5. Greater use of mPOS’s
One of the worst bottlenecks in retail is where you have a POS system with customers queueing up to pay for their purchases. Especially at a time when we need to secure at least a minimum of interpersonal distancing. With mobile POS technology, individual shop employees can use tablets and smart phones as POS systems and process the payments from various locations in-store. This is one way of reducing queues at the POS. Mobile printers produce the receipt directly on-site, thus completing the whole POS cycle. Accordingly, mobility is combined with functionality in this type of complete mPOS solution. It means greater flexibility for retailers: they can reduce their bottlenecks and process their sales at various locations. This is where a mobile print solution such as the Citizen CMP-20II provides the precious time-saving advantage of rapid receipt printing wherever it is needed.
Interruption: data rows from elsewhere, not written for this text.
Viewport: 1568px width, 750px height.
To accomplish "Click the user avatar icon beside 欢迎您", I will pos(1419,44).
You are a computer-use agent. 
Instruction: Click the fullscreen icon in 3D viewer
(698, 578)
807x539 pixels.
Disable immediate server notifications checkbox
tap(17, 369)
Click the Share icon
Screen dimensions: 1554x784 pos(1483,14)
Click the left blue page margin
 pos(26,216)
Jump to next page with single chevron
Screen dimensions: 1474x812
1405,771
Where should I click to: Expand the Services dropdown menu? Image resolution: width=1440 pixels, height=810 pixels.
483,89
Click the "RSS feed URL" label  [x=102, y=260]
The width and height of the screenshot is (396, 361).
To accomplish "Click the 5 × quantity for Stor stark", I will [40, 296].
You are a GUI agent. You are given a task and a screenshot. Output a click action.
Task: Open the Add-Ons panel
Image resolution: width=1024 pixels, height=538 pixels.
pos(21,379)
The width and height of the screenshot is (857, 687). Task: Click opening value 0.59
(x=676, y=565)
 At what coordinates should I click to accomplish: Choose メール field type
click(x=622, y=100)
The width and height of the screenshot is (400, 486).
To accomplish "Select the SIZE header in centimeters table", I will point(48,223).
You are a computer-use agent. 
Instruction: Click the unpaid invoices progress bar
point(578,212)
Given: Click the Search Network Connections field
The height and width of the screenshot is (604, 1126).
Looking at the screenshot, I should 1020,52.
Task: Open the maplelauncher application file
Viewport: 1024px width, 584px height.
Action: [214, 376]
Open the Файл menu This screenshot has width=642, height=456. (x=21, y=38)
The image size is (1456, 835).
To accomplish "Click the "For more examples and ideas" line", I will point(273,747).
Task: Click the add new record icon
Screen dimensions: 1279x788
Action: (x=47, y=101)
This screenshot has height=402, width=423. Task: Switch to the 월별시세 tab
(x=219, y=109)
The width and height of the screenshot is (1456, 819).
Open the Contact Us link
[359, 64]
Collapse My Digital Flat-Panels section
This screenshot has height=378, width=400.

Future potential with new technologies
Fixed points of sale are presented with many challenges in the Corona pandemic situation. Online trading is becoming increasingly attractive, with the realisation that it is time to move on from a situation of offering goods for sale exclusively from a physical shop. Retailers are now presented with the need to protect their customers with appropriate technologies; they have to develop their options for digitalisation. In these circumstances, potentials must be unlocked by virtue of new safety concepts. Self-service, dispatch from store, mPOS and enhanced flexibility in selling. These are all ways & means of supplementing the prospects of success in trading either from fixed points of sale or from digital markets. The respective advantages of each trading medium can then be exploited. These strategies are more than just ways of dealing with the present Corona crisis. Their benefits will also equip retail traders for future successful business.